** Exercise **
Please render the lines below as a JSON list of strings, one string per line, leaving out blank lines.
## Start Data
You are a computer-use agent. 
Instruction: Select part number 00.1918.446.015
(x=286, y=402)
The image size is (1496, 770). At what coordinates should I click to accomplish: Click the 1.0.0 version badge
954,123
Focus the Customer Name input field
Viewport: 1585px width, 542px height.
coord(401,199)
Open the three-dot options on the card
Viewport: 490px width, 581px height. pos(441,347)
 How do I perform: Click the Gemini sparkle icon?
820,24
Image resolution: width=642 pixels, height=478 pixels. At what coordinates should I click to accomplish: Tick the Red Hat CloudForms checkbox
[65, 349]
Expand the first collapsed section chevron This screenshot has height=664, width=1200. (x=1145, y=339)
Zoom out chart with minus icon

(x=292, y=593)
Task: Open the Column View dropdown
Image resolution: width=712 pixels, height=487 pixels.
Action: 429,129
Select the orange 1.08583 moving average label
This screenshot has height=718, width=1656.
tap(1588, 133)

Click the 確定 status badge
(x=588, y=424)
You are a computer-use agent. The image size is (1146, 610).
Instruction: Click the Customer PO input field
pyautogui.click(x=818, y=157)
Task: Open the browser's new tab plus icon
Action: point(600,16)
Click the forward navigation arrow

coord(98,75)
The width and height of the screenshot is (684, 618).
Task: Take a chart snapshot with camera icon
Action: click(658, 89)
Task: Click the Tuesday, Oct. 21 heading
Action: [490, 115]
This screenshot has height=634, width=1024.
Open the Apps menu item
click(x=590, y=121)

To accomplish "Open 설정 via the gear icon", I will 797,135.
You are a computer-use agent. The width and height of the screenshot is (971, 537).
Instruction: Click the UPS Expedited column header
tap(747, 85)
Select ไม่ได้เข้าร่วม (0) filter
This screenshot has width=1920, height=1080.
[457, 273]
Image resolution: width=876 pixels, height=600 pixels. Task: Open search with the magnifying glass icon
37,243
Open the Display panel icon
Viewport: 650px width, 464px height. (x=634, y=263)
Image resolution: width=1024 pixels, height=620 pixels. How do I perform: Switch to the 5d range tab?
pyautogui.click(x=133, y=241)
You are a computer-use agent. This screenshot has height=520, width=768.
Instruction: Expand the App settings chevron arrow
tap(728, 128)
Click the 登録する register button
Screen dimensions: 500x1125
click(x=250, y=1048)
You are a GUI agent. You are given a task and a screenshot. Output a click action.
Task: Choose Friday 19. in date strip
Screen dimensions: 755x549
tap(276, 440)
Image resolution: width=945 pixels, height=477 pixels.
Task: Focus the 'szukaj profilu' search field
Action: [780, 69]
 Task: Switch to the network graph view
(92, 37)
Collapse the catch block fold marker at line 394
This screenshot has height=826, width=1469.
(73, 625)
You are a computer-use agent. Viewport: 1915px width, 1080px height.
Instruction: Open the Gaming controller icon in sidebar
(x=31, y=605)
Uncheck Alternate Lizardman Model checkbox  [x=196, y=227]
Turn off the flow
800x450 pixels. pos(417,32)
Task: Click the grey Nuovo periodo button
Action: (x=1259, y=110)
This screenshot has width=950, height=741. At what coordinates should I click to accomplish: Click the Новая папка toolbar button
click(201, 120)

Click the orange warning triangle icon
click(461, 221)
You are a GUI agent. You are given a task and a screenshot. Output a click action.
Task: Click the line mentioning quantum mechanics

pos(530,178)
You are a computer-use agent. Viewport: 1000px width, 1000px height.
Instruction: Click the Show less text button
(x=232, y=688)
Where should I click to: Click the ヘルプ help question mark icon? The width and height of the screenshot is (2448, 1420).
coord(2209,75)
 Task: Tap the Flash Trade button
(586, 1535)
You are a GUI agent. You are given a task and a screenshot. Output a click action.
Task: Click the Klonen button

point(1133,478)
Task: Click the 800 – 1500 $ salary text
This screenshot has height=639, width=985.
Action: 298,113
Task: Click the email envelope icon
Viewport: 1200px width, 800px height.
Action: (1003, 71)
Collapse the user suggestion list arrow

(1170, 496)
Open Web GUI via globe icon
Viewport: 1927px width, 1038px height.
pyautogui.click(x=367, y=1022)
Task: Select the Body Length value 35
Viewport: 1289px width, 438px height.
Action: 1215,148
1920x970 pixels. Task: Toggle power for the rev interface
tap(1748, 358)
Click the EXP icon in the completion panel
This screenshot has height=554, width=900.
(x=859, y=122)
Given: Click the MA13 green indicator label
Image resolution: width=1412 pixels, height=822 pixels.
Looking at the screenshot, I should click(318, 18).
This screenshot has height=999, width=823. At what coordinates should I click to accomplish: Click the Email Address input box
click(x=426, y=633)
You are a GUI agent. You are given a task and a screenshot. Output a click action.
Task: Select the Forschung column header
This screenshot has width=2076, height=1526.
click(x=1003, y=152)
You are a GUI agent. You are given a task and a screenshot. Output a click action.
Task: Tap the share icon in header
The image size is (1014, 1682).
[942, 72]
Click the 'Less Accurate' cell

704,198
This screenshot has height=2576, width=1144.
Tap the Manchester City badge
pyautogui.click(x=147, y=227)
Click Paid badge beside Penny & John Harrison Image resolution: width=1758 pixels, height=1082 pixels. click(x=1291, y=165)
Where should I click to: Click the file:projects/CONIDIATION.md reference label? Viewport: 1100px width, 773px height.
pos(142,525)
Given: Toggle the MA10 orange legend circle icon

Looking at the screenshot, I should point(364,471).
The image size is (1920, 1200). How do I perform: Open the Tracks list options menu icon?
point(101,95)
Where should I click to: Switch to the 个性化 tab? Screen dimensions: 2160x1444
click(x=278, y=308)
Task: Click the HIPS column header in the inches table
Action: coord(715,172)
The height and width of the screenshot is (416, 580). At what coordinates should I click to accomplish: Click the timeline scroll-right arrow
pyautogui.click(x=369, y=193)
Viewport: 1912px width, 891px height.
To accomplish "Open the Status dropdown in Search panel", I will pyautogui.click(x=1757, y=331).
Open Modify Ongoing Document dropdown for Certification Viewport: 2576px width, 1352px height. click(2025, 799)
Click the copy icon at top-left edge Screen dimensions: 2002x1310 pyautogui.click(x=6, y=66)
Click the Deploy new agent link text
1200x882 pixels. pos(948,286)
## End Data
** Task result **
[
  "You are a computer-use agent. ",
  "Instruction: Select part number 00.1918.446.015",
  "(x=286, y=402)",
  "The image size is (1496, 770). At what coordinates should I click to accomplish: Click the 1.0.0 version badge",
  "954,123",
  "Focus the Customer Name input field",
  "Viewport: 1585px width, 542px height.",
  "coord(401,199)",
  "Open the three-dot options on the card",
  "Viewport: 490px width, 581px height. pos(441,347)",
  " How do I perform: Click the Gemini sparkle icon?",
  "820,24",
  "Image resolution: width=642 pixels, height=478 pixels. At what coordinates should I click to accomplish: Tick the Red Hat CloudForms checkbox",
  "[65, 349]",
  "Expand the first collapsed section chevron This screenshot has height=664, width=1200. (x=1145, y=339)",
  "Zoom out chart with minus icon",
  "(x=292, y=593)",
  "Task: Open the Column View dropdown",
  "Image resolution: width=712 pixels, height=487 pixels.",
  "Action: 429,129",
  "Select the orange 1.08583 moving average label",
  "This screenshot has height=718, width=1656.",
  "tap(1588, 133)",
  "Click the 確定 status badge",
  "(x=588, y=424)",
  "You are a computer-use agent. The image size is (1146, 610).",
  "Instruction: Click the Customer PO input field",
  "pyautogui.click(x=818, y=157)",
  "Task: Open the browser's new tab plus icon",
  "Action: point(600,16)",
  "Click the forward navigation arrow",
  "coord(98,75)",
  "The width and height of the screenshot is (684, 618).",
  "Task: Take a chart snapshot with camera icon",
  "Action: click(658, 89)",
  "Task: Click the Tuesday, Oct. 21 heading",
  "Action: [490, 115]",
  "This screenshot has height=634, width=1024.",
  "Open the Apps menu item",
  "click(x=590, y=121)",
  "To accomplish \"Open 설정 via the gear icon\", I will 797,135.",
  "You are a computer-use agent. The width and height of the screenshot is (971, 537).",
  "Instruction: Click the UPS Expedited column header",
  "tap(747, 85)",
  "Select ไม่ได้เข้าร่วม (0) filter",
  "This screenshot has width=1920, height=1080.",
  "[457, 273]",
  "Image resolution: width=876 pixels, height=600 pixels. Task: Open search with the magnifying glass icon",
  "37,243",
  "Open the Display panel icon",
  "Viewport: 650px width, 464px height. (x=634, y=263)",
  "Image resolution: width=1024 pixels, height=620 pixels. How do I perform: Switch to the 5d range tab?",
  "pyautogui.click(x=133, y=241)",
  "You are a computer-use agent. This screenshot has height=520, width=768.",
  "Instruction: Expand the App settings chevron arrow",
  "tap(728, 128)",
  "Click the 登録する register button",
  "Screen dimensions: 500x1125",
  "click(x=250, y=1048)",
  "You are a GUI agent. You are given a task and a screenshot. Output a click action.",
  "Task: Choose Friday 19. in date strip",
  "Screen dimensions: 755x549",
  "tap(276, 440)",
  "Image resolution: width=945 pixels, height=477 pixels.",
  "Task: Focus the 'szukaj profilu' search field",
  "Action: [780, 69]",
  " Task: Switch to the network graph view",
  "(92, 37)",
  "Collapse the catch block fold marker at line 394",
  "This screenshot has height=826, width=1469.",
  "(73, 625)",
  "You are a computer-use agent. Viewport: 1915px width, 1080px height.",
  "Instruction: Open the Gaming controller icon in sidebar",
  "(x=31, y=605)",
  "Uncheck Alternate Lizardman Model checkbox  [x=196, y=227]",
  "Turn off the flow",
  "800x450 pixels. pos(417,32)",
  "Task: Click the grey Nuovo periodo button",
  "Action: (x=1259, y=110)",
  "This screenshot has width=950, height=741. At what coordinates should I click to accomplish: Click the Новая папка toolbar button",
  "click(201, 120)",
  "Click the orange warning triangle icon",
  "click(461, 221)",
  "You are a GUI agent. You are given a task and a screenshot. Output a click action.",
  "Task: Click the line mentioning quantum mechanics",
  "pos(530,178)",
  "You are a computer-use agent. Viewport: 1000px width, 1000px height.",
  "Instruction: Click the Show less text button",
  "(x=232, y=688)",
  "Where should I click to: Click the ヘルプ help question mark icon? The width and height of the screenshot is (2448, 1420).",
  "coord(2209,75)",
  " Task: Tap the Flash Trade button",
  "(586, 1535)",
  "You are a GUI agent. You are given a task and a screenshot. Output a click action.",
  "Task: Click the Klonen button",
  "point(1133,478)",
  "Task: Click the 800 – 1500 $ salary text",
  "This screenshot has height=639, width=985.",
  "Action: 298,113",
  "Task: Click the email envelope icon",
  "Viewport: 1200px width, 800px height.",
  "Action: (1003, 71)",
  "Collapse the user suggestion list arrow",
  "(1170, 496)",
  "Open Web GUI via globe icon",
  "Viewport: 1927px width, 1038px height.",
  "pyautogui.click(x=367, y=1022)",
  "Task: Select the Body Length value 35",
  "Viewport: 1289px width, 438px height.",
  "Action: 1215,148",
  "1920x970 pixels. Task: Toggle power for the rev interface",
  "tap(1748, 358)",
  "Click the EXP icon in the completion panel",
  "This screenshot has height=554, width=900.",
  "(x=859, y=122)",
  "Given: Click the MA13 green indicator label",
  "Image resolution: width=1412 pixels, height=822 pixels.",
  "Looking at the screenshot, I should click(318, 18).",
  "This screenshot has height=999, width=823. At what coordinates should I click to accomplish: Click the Email Address input box",
  "click(x=426, y=633)",
  "You are a GUI agent. You are given a task and a screenshot. Output a click action.",
  "Task: Select the Forschung column header",
  "This screenshot has width=2076, height=1526.",
  "click(x=1003, y=152)",
  "You are a GUI agent. You are given a task and a screenshot. Output a click action.",
  "Task: Tap the share icon in header",
  "The image size is (1014, 1682).",
  "[942, 72]",
  "Click the 'Less Accurate' cell",
  "704,198",
  "This screenshot has height=2576, width=1144.",
  "Tap the Manchester City badge",
  "pyautogui.click(x=147, y=227)",
  "Click Paid badge beside Penny & John Harrison Image resolution: width=1758 pixels, height=1082 pixels. click(x=1291, y=165)",
  "Where should I click to: Click the file:projects/CONIDIATION.md reference label? Viewport: 1100px width, 773px height.",
  "pos(142,525)",
  "Given: Toggle the MA10 orange legend circle icon",
  "Looking at the screenshot, I should point(364,471).",
  "The image size is (1920, 1200). How do I perform: Open the Tracks list options menu icon?",
  "point(101,95)",
  "Where should I click to: Switch to the 个性化 tab? Screen dimensions: 2160x1444",
  "click(x=278, y=308)",
  "Task: Click the HIPS column header in the inches table",
  "Action: coord(715,172)",
  "The height and width of the screenshot is (416, 580). At what coordinates should I click to accomplish: Click the timeline scroll-right arrow",
  "pyautogui.click(x=369, y=193)",
  "Viewport: 1912px width, 891px height.",
  "To accomplish \"Open the Status dropdown in Search panel\", I will pyautogui.click(x=1757, y=331).",
  "Open Modify Ongoing Document dropdown for Certification Viewport: 2576px width, 1352px height. click(2025, 799)",
  "Click the copy icon at top-left edge Screen dimensions: 2002x1310 pyautogui.click(x=6, y=66)",
  "Click the Deploy new agent link text",
  "1200x882 pixels. pos(948,286)"
]